Estaciones, cambios, y la gracia de Dios

«Porque Dios nos escogió en Cristo antes de la fundación del mundo, para que fuéramos santos y sin mancha delante de Él. En amor nos predestinó para adopción como hijos para sí mediante Jesucristo, conforme a la buena intención de Su voluntad, para alabanza de la gloria de Su gracia que gratuitamente ha impartido sobre nosotros en el Amado. En Él tenemos redención mediante Su sangre, el perdón de nuestros pecados según las riquezas de Su gracia». -Efesios 1:4-7

La gracia de Dios

Las abundantes riquezas de la gracia de Dios. De ellas habla el libro de Efesios. La gracia de Dios es Su precioso e inmerecido favor, pero el hombre no entiende su magnitud, ni la profundidad de la bondad de la gracia de Dios. De otra manera, no viviría tratando de escapar como si su vida fuera a terminar. La razón es que, en realidad, nuestra vida sí termina cuando nos entregamos a Dios; es el fin del yo para vivir para Él. 

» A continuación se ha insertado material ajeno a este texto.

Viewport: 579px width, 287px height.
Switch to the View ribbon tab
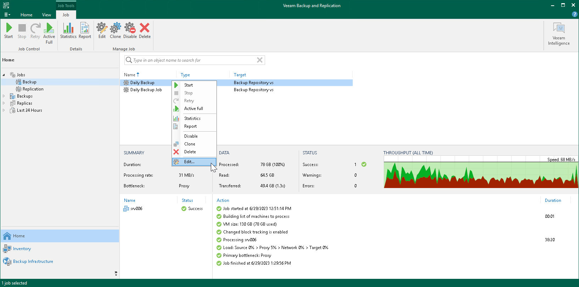[x=46, y=15]
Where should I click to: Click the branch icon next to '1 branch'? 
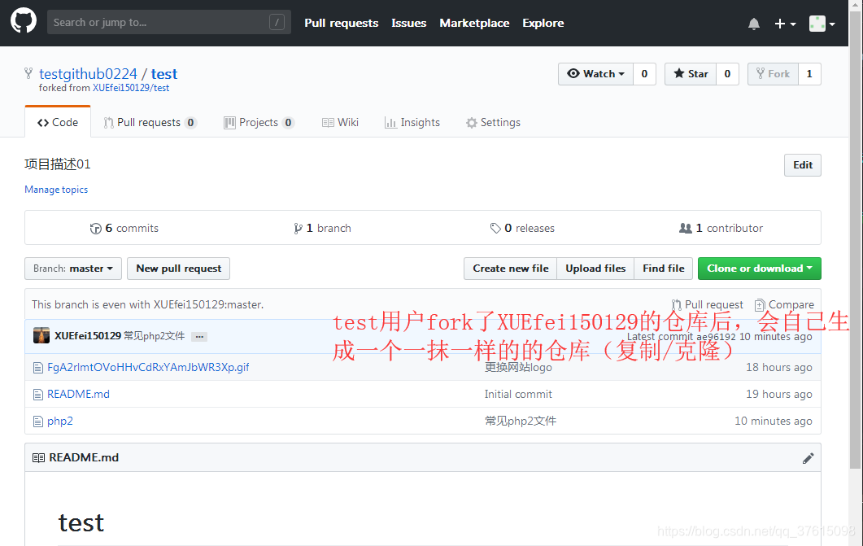299,228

Pero esta gracia perfecta y abundante, que deshace todo nuestro pecar, que nos limpia y lava de toda maldad, nos busca sin nosotros primero tocar a la puerta. La gracia salvadora de Dios es la que alcanza al hombre llamándolo al Salvador, abriendo los ojos del pecador para entender que solo en Jesucristo hay salvación (Hch. 4:12).

Pero el hombre prefiere rechazar esta gracia tratando por sus propios medios de buscar su camino al cielo. La humanidad totalmente depravada merece la ira de Dios; el hecho de que el hombre peca y no es destruido inmediatamente es solo una muestra de la gracia común de Dios. 

Porque todas sabemos que hay algo mal dentro de nosotras. Ya sea que lo neguemos o suprimamos internamente, el conocimiento del bien y del mal ha sido puesto por Dios en nuestra conciencia (Rom. 1:18-23; 2:15). Pero Jesucristo, el perfecto Hijo de Dios es la personificación de la gracia; y la razón por la cual la gracia salvadora existe. Ya que Él vino a este mundo «para que todo aquel que en Él cree, no se pierda, más tenga vida eterna» (Jn. 3:15-17). 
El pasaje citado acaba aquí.